## WHAT TO WORK ON
Without including any image, retype the records word for word.

Collected data
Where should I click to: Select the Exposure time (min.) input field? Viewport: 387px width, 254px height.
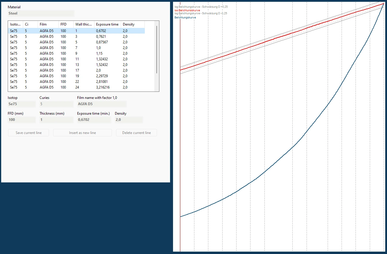[93, 120]
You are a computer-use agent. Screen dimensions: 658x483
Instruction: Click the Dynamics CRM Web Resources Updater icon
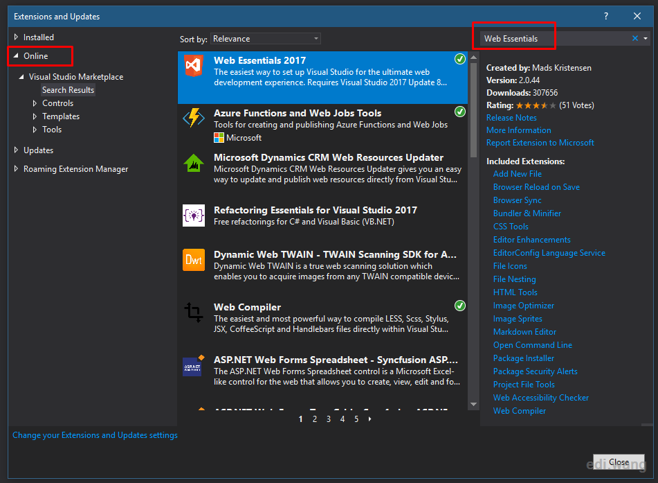pos(194,163)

## TASK RESULT
Where should I click to: Select the Exposure time (min.) input field? Viewport: 387px width, 254px height.
[93, 120]
You are a computer-use agent. Screen dimensions: 658x483
Instruction: Click the Dynamics CRM Web Resources Updater icon
pos(194,163)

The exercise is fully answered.